Study sites were located in Norway spruce (Picea abies) dominated forests in the cities of Espoo, Helsinki, Vantaa, Lahti and Tampere in southern Finland. At each site, we sampled wood-inhabiting fungi and saproxylic beetles in one or two fallen spruce trees. We selected tree trunks in early stages of decomposition. In all trees, fruiting-bodies of wood-decay fungi were visibly developing on the surface, but most of the stem surface was still covered by bark. Fungal and beetle sampling was conducted between August and November 2022.
We collected wood samples for the analysis of wood-inhabiting fungi by drilling from the basal section of the downed trunk, from the top of the tree, and from the branches. The basal part was sampled at five equidistant points from 50 cm to 850 cm distance from the base on both vertical sides of the trunk. The top was sampled at five equidistant points on one side of the stem along a section where stem tapered from 10 cm to 5 cm in thickness. Branch samples were collected from five branches randomly picked at roughly equidistant points along the trunk from the lowest branching point to 10 cm stem thickness. From each branch, we sampled a segment 20-35 cm outward from the trunk.
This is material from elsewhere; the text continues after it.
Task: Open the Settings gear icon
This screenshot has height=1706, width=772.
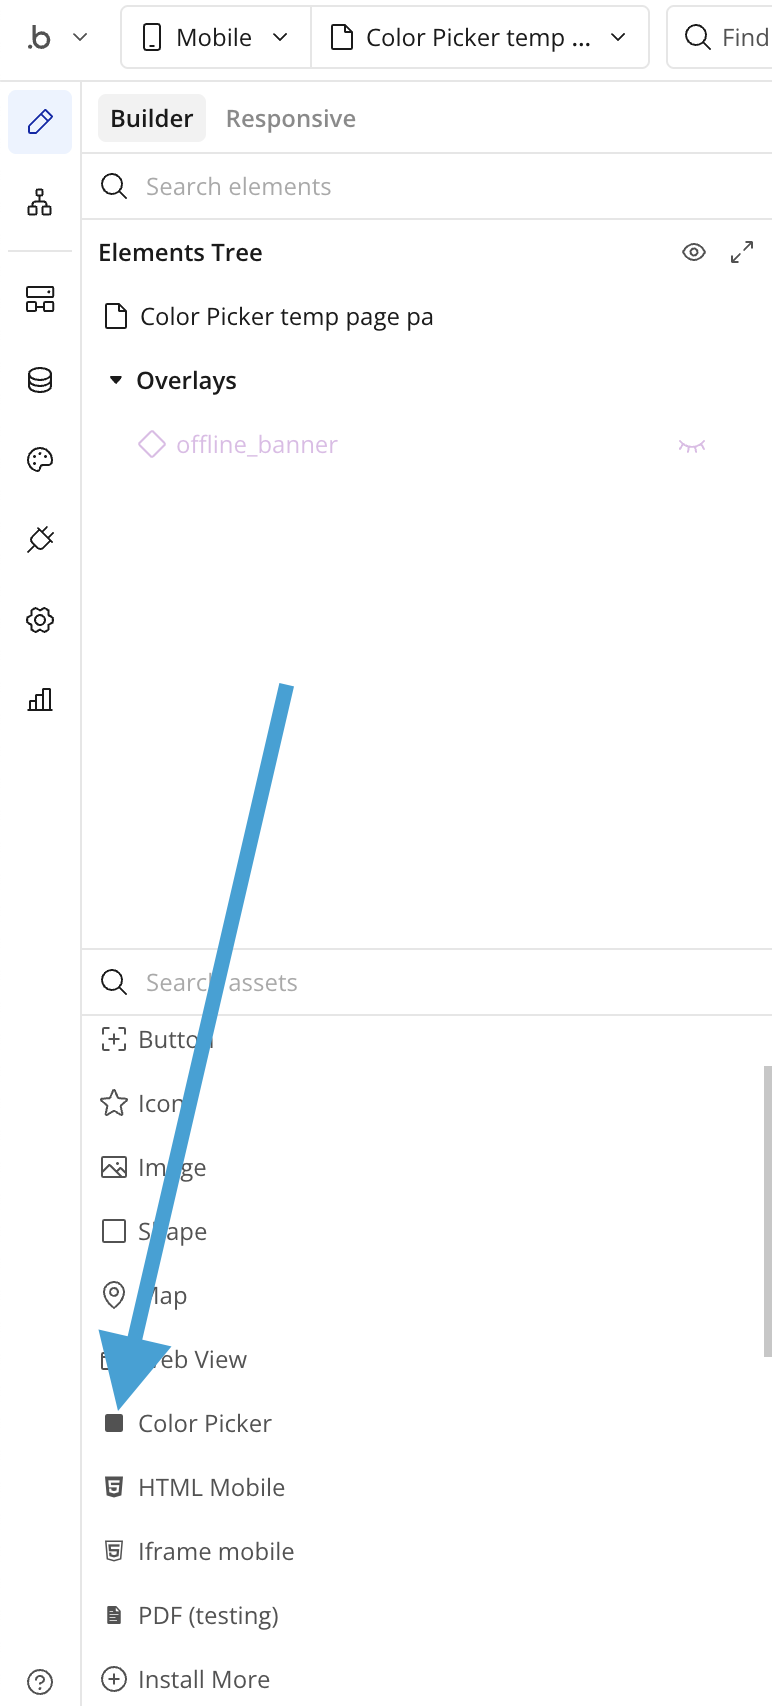Action: (40, 620)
At each drilling point, we exposed a fresh wood surface with a knife and extracted wood with a 6 mm drill head down to a maximum depth of 5 cm. Drill dust was collected directly into a sterilized polyethylene bags yielding one sample from each tree compartment per one tree. Samples were stored in -20 °C, and later ground into fine dust in a bead beater in 50 ml capsules with 8 mm steel bead for 2 min in 30 Hz. We DNA sterilized tools with bleach solution between samples when extracting and processing the wood samples.
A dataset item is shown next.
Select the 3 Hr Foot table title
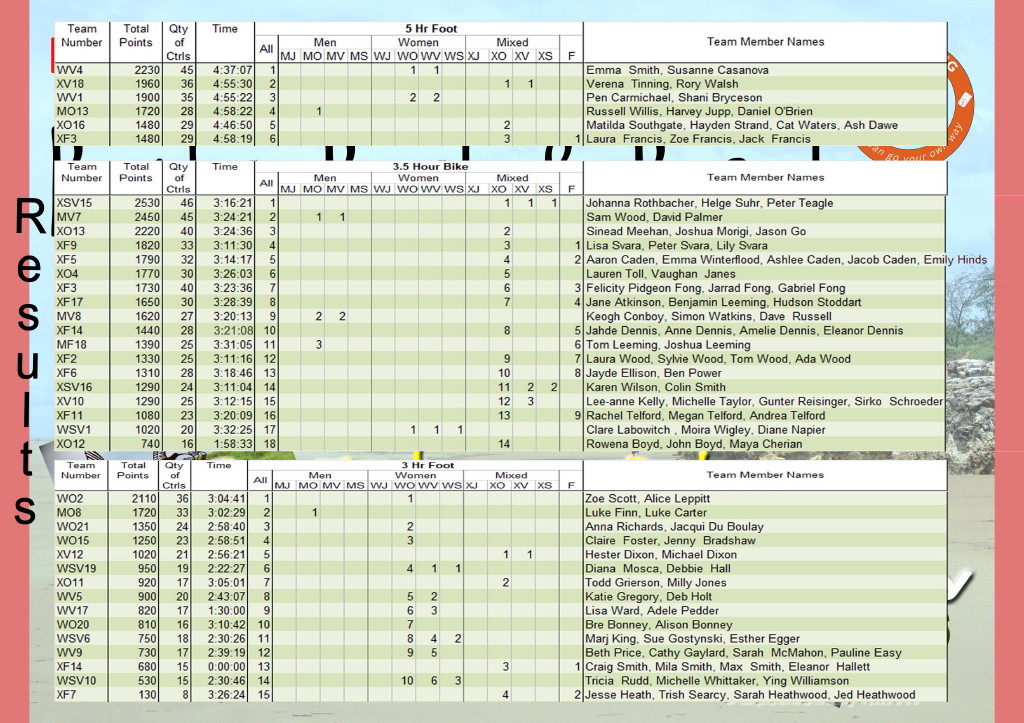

DNA was extracted from ca. 90 mg of wood powder and eluted into 50 µl final elution volume with DNeasy Plant Pro extraction kit according to the manufacturer’s instructions. For the analysis of wood-inhabiting fugal communities by metabarcoding, the internal transcribed spacer 2 of the nrRNA coding region was amplified with primers ITS3-2024F (GCATCGATGAAGAACGCAGC) and ITS4-2409R (TCCTCCGCTTATTGATATGC). Indexed amplicons were sequenced with Illumina NovaSeq 6000 (paired-end 250 bp).
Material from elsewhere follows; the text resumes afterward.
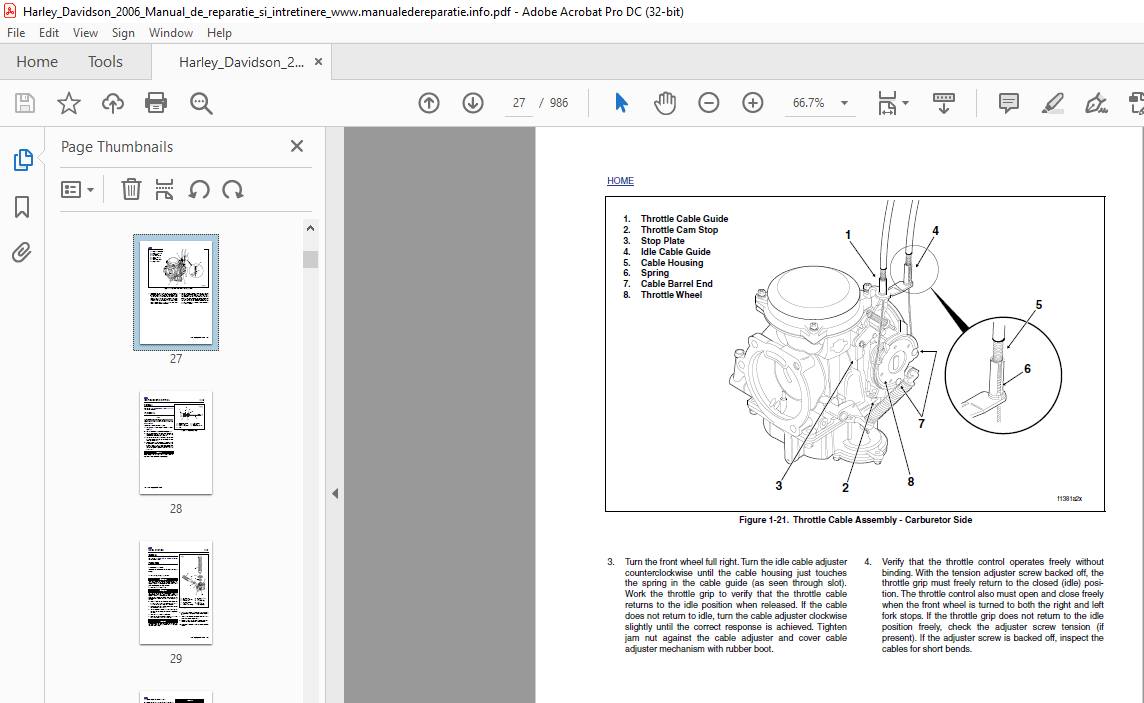Click the HOME link in the document
The height and width of the screenshot is (703, 1144).
(620, 181)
Sequence reads were demultiplexed, and index and primer sequences were removed from paired-end reads. Subsequent sequence processing was done with vsearch v2.18.0. R1 and R2 reads were quality filtered and assembled. Assembled reads were chimera filtered de novo. Remaining reads were clustered into operational taxonomic units (OTUs) with 98% similarity threshold. OTUs were taxonomically assigned with 80% confidence cutoff using Naïve Bayesian Classifier trained with UNITE (v9) database in mothur v1.36.1. For further analyses, we converted OTU read abundances into presence-absence data by applying 1% relative abundance threshold.
We sampled saproxylic beetles at the basal end of the trunk, at the middle part of the trunk, at the top of the tree, and from the branches. At each sampling point along the trunk and top, we sampled a fixed 1 m2 area of bark. For branch sampling, we picked five branches per tree randomly along the length of the tree and sampled from the total bark area available on those branches.
Beetles were collected by peeling and sifting bark. We identified adult beetles to species morphologically and larvae and pupae by sequencing the cytochrome c oxidase subunit I barcode gene region with the primers LCO1490 (GGTCAACAAATCATAAAGATATTGG) and HCO2198 (TAAACTTCAGGGTGACCAAAAAATCA). We used BOLD as the reference database for barcode sequence identification. In addition, species were recorded based on visual observations of characteristic exit holes and larval galleries in the wood.